# Problem description
Set down the line containing "You are a GUI" and each line after it through the last line of the records, exactly, leaving pictures out.

# Records to process
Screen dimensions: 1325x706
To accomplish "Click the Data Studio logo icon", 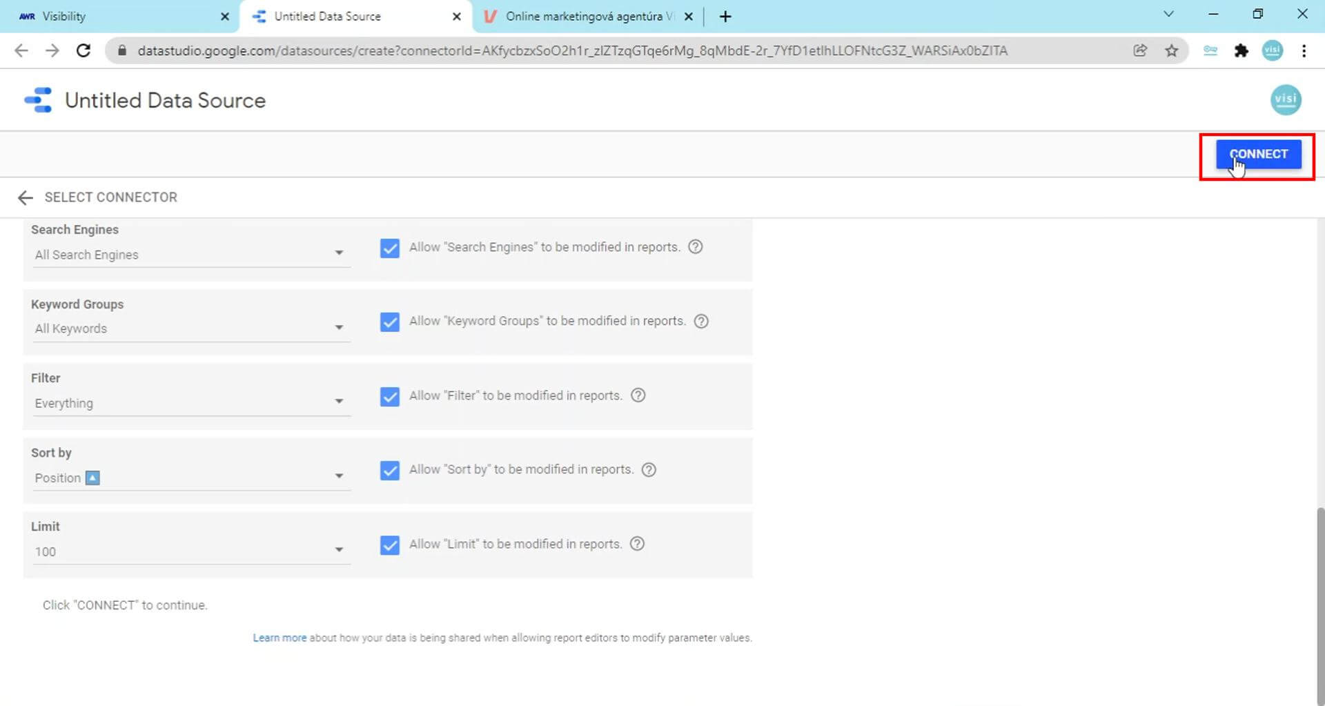I will [38, 100].
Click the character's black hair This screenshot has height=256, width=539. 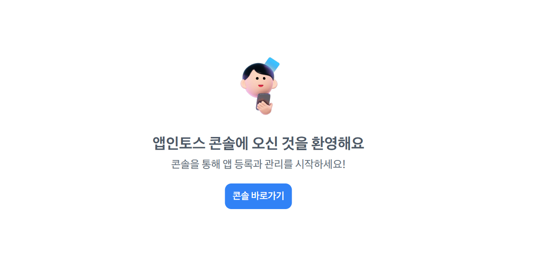257,70
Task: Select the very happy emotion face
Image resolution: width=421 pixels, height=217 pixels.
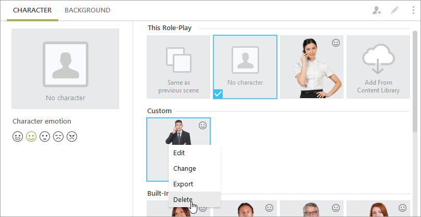Action: point(18,137)
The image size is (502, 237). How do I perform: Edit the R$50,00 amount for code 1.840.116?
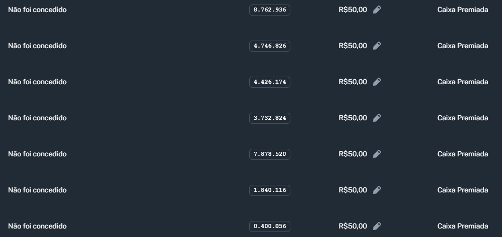[x=377, y=190]
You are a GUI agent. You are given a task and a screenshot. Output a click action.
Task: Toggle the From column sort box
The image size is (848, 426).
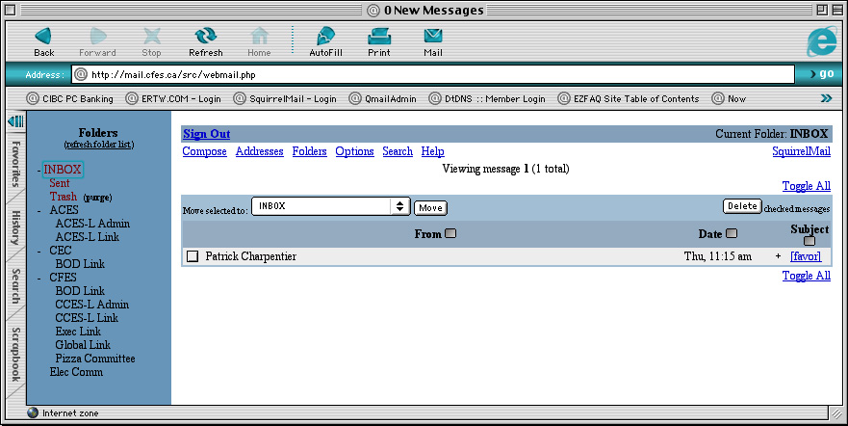point(450,233)
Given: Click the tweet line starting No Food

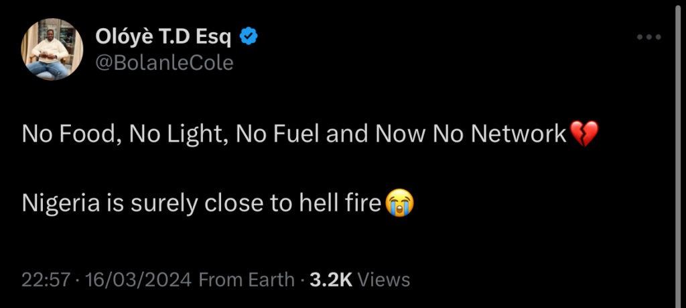Looking at the screenshot, I should point(295,134).
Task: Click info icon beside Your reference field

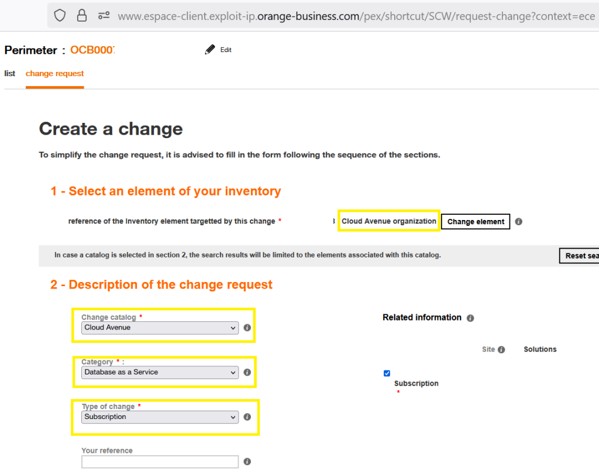Action: pyautogui.click(x=247, y=462)
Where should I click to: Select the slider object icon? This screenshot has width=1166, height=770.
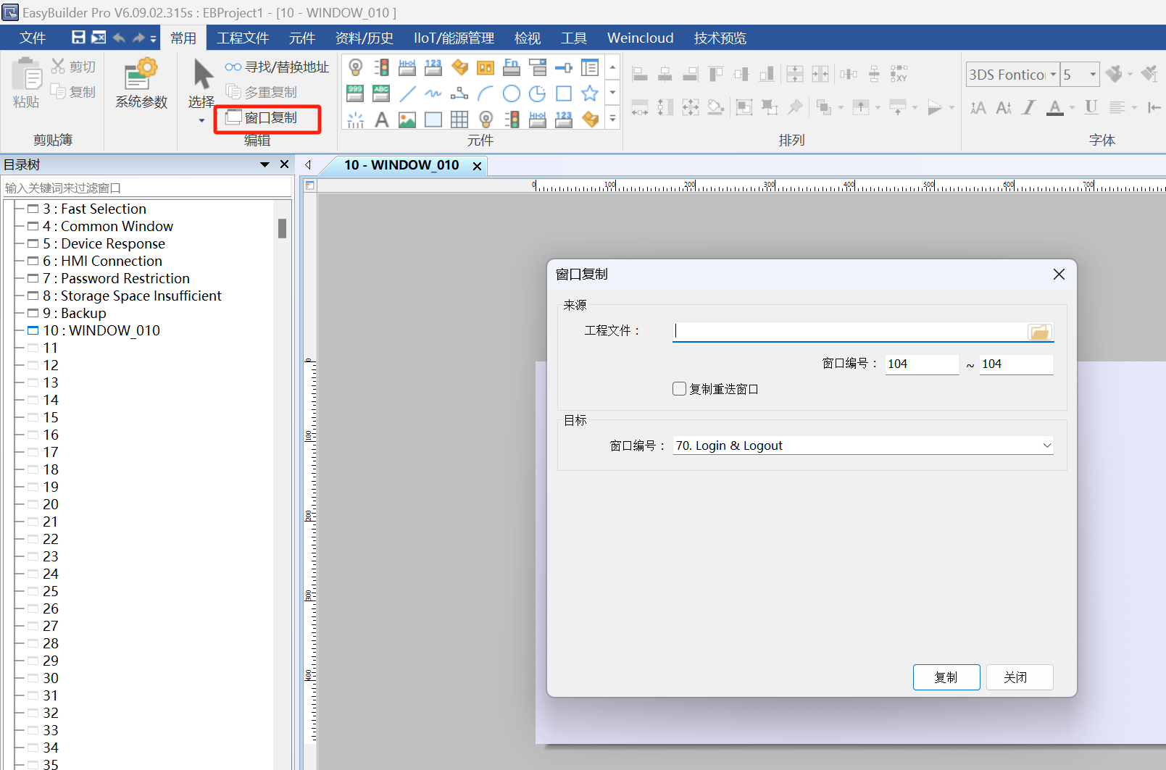pyautogui.click(x=564, y=68)
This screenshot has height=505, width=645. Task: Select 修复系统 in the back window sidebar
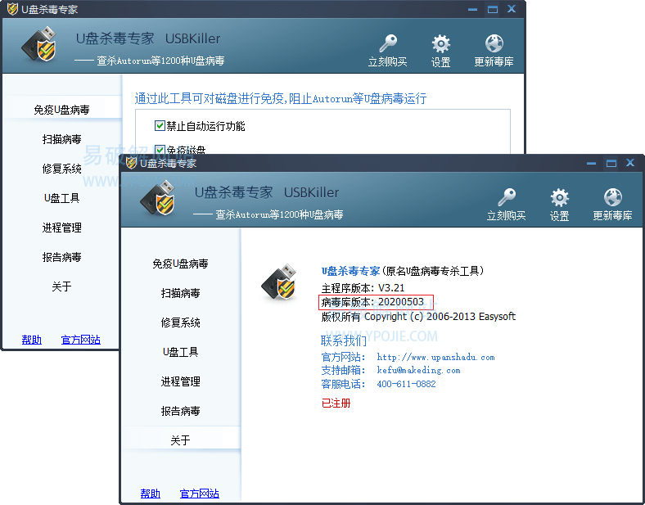point(62,169)
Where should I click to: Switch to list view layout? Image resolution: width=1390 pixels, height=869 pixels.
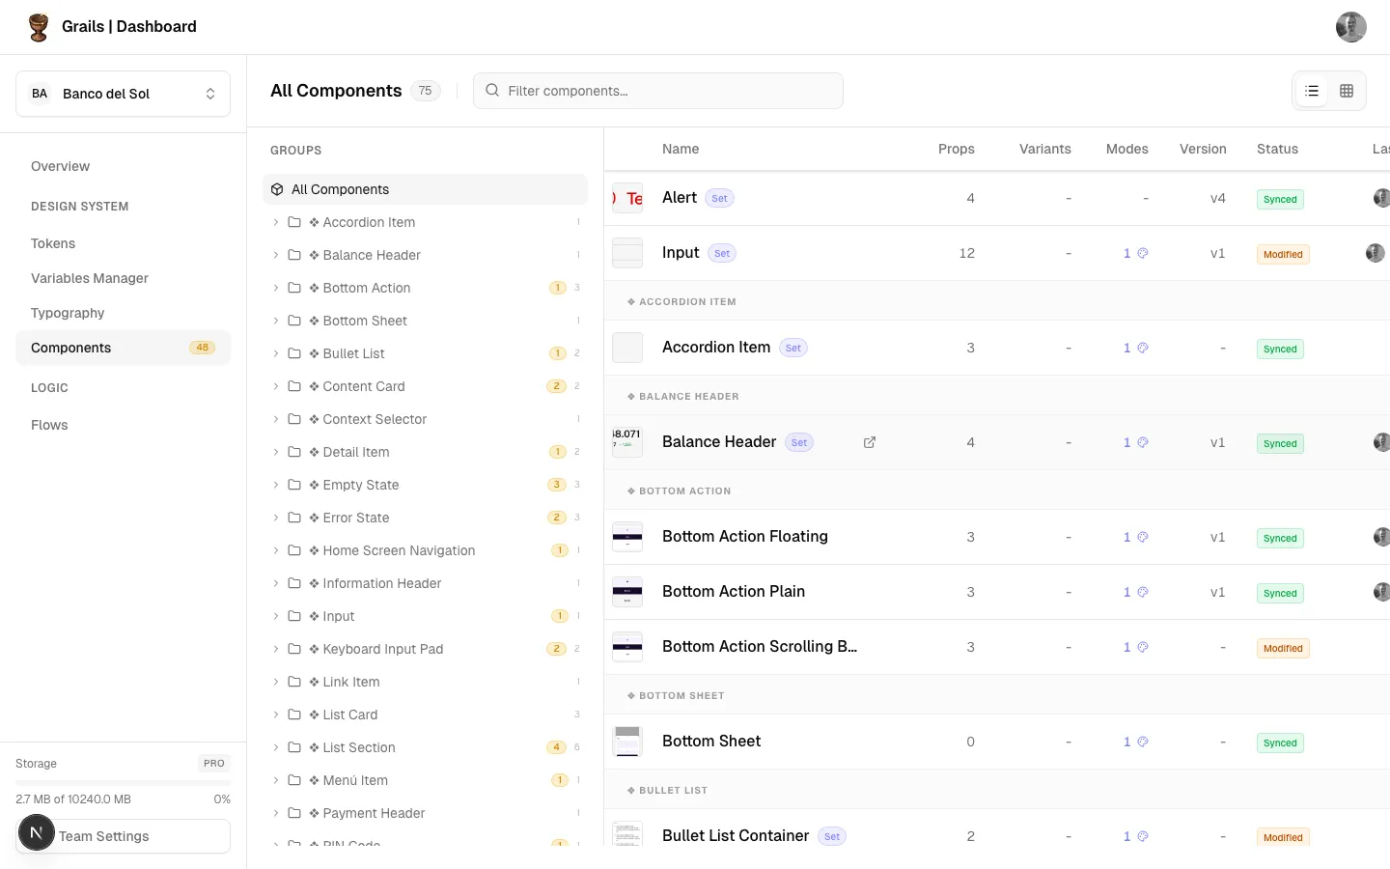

# Answer space
You are a GUI agent. You are given a task and a screenshot. Output a click action.
Task: Toggle the From column sort box
The image size is (848, 426).
point(450,233)
Given: Click the tweet line starting No Food

Looking at the screenshot, I should point(295,134).
Task: Click info icon beside Your reference field

Action: pyautogui.click(x=247, y=462)
Where should I click to: Select the slider object icon? This screenshot has width=1166, height=770.
pyautogui.click(x=564, y=68)
This screenshot has height=505, width=645. Task: Select 修复系统 in the back window sidebar
point(62,169)
Where should I click to: Switch to list view layout? Image resolution: width=1390 pixels, height=869 pixels.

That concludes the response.